What this exercise asks.
(a) Reproduce the passage of the Rapture excerpt starting with "The Key to Understanding" and going on through "to Paul alone.".
(b) In the excerpt on the Rapture, to whom alone did the resurrected, glorified Lord reveal the truth of the Rapture?

Document excerpt.
What is the Rapture?
To begin to understand the Rapture we must first define it. The Rapture is the resurrection of the Church, the body of Christ. It is part of the great Biblical doctrine of resurrection in which all who have put their trust in the God of the Bible, the Lord Jesus Christ, will receive resurrection bodies and be with the Lord forever. The resurrection of the Church occurs when Christ returns to earth in the clouds for His Body. The Lord meets us in the air because heaven is our destiny and abode. The Church is God’s heavenly people. Contrasted to His return for His body is His return for Israel and the nations. This is His second coming, when He returns to earth (Acts 1.11; Zechariah 14.4). Israel is God’s earthly people who have an earthly destiny (Matthew 6.10). After this advent, God will establish His long-promised kingdom on earth in which Israel will be preeminent among the nations (Deuteronomy 28.1, 13). But the Rapture comprises the largest ingathering of believers in the resurrections unto life. For Paul, the Rapture WAS the return of Christ.
The Key to Understanding the Rapture
Some have stated that the Rapture is wholly Paul and that Jesus never predicted such an event.1 This is correct. The Old Testament prophets and John the Baptist knew nothing of it. Jesus, in His earthly ministry taught nothing about it. Nor did the Twelve. The resurrected, glorified Lord revealed this truth to Paul alone.

A run of items
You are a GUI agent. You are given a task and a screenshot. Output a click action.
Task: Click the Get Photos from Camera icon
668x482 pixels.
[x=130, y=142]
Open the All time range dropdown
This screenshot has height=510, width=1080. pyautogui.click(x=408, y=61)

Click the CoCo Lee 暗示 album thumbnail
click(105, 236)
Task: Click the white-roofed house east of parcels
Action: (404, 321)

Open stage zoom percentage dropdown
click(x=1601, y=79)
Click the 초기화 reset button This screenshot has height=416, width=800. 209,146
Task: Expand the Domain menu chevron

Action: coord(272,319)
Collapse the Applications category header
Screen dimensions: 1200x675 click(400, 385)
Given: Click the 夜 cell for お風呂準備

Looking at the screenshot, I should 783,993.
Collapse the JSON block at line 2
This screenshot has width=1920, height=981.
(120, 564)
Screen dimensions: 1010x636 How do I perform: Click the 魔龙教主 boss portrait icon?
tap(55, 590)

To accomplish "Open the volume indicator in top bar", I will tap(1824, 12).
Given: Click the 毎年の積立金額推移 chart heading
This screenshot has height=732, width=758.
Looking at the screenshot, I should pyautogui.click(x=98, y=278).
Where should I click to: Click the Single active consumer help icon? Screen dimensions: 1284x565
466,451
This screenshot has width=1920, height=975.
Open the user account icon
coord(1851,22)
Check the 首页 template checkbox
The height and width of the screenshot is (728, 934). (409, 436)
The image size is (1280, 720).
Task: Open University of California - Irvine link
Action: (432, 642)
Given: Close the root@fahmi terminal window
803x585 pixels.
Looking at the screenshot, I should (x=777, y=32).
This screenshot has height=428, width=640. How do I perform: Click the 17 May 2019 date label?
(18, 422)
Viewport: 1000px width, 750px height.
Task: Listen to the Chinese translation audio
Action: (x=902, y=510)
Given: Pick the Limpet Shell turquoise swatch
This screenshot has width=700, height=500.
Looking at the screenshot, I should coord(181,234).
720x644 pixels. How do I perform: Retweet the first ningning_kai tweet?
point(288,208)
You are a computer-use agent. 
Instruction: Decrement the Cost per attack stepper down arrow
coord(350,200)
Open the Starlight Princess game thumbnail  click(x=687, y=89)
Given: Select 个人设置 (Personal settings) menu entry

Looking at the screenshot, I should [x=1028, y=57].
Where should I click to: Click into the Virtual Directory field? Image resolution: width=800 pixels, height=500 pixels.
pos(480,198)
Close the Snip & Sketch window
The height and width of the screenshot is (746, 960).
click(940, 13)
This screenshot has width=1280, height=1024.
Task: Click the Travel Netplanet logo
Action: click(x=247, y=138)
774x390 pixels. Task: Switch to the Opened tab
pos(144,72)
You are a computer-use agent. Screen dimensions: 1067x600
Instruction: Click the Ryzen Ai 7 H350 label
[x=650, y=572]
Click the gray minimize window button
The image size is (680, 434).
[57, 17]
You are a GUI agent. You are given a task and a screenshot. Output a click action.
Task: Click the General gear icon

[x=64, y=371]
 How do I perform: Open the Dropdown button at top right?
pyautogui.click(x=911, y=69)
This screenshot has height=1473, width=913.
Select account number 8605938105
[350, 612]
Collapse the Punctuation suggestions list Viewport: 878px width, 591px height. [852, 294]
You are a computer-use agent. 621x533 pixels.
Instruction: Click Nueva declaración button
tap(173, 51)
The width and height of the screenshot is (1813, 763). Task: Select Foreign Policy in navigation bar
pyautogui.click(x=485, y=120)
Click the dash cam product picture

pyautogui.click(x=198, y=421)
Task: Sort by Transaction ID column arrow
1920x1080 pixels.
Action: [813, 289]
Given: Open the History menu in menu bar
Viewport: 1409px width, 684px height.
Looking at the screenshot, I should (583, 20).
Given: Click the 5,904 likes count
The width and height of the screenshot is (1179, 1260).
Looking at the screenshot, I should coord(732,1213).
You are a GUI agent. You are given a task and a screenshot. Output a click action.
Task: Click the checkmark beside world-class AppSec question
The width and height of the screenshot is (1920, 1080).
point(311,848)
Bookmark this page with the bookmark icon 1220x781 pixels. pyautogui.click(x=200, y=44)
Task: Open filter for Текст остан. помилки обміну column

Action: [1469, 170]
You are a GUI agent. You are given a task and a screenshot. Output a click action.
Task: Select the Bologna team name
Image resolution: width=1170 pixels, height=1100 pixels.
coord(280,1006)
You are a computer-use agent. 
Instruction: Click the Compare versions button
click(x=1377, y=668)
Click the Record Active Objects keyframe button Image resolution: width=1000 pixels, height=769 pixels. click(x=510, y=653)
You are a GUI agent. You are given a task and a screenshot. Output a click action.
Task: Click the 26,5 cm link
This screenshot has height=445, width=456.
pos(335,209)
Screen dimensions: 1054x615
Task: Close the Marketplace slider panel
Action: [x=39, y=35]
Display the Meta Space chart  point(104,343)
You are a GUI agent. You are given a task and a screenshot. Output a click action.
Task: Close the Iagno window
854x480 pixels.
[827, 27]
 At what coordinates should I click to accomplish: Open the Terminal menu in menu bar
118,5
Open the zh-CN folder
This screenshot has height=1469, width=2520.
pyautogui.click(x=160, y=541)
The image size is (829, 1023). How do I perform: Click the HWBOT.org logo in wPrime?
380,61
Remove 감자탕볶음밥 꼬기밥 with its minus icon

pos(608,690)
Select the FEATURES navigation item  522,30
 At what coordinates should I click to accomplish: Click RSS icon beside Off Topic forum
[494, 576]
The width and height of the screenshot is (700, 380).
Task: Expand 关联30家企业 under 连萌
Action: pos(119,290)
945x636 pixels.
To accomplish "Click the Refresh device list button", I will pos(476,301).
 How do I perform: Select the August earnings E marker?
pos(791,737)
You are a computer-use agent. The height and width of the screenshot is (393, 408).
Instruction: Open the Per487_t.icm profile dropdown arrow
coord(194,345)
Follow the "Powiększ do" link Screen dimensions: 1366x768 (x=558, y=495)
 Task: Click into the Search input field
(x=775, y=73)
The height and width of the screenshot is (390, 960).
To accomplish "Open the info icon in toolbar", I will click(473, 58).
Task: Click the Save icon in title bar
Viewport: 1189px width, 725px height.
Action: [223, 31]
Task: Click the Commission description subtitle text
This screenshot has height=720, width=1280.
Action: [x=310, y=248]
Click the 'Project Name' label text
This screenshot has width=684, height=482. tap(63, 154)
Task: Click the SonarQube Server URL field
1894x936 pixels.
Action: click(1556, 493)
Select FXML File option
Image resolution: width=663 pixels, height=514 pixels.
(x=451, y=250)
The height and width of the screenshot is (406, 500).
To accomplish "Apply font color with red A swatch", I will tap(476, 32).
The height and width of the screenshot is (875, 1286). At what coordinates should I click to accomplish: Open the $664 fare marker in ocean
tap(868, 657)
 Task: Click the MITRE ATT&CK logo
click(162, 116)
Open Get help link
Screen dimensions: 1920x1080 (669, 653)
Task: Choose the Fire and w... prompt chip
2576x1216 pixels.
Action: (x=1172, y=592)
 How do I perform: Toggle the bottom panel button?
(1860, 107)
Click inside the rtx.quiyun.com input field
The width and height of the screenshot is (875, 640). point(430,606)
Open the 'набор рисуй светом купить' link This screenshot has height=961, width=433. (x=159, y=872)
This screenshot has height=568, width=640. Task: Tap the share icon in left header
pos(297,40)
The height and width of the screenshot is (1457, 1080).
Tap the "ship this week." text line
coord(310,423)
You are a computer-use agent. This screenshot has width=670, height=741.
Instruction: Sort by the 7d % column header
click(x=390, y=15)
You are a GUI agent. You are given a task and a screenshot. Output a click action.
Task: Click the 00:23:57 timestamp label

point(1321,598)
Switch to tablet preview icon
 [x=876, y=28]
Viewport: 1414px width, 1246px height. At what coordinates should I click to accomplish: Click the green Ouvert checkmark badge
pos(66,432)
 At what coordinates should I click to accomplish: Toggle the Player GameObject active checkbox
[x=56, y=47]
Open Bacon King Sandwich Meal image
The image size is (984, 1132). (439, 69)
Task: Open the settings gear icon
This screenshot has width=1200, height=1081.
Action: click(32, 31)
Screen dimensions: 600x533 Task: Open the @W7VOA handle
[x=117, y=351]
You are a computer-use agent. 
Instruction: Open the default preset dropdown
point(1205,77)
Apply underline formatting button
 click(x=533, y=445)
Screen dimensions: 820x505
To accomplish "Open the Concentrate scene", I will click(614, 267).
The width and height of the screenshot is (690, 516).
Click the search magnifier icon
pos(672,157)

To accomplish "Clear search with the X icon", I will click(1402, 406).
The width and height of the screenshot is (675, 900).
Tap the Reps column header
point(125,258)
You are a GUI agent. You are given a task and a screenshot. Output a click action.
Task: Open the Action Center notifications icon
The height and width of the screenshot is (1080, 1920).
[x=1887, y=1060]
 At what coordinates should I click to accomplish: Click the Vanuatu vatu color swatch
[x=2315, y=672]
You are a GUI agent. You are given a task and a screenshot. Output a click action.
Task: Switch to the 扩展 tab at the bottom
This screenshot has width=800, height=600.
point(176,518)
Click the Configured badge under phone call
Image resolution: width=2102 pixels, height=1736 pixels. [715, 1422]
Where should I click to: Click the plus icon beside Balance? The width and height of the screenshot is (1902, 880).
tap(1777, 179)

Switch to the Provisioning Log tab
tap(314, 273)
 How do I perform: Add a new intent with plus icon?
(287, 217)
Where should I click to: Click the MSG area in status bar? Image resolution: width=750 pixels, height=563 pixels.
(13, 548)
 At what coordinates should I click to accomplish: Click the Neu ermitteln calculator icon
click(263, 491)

Responses in order.
(a)
The Key to Understanding the Rapture
Some have stated that the Rapture is wholly Paul and that Jesus never predicted such an event.1 This is correct. The Old Testament prophets and John the Baptist knew nothing of it. Jesus, in His earthly ministry taught nothing about it. Nor did the Twelve. The resurrected, glorified Lord revealed this truth to Paul alone.

(b) Paul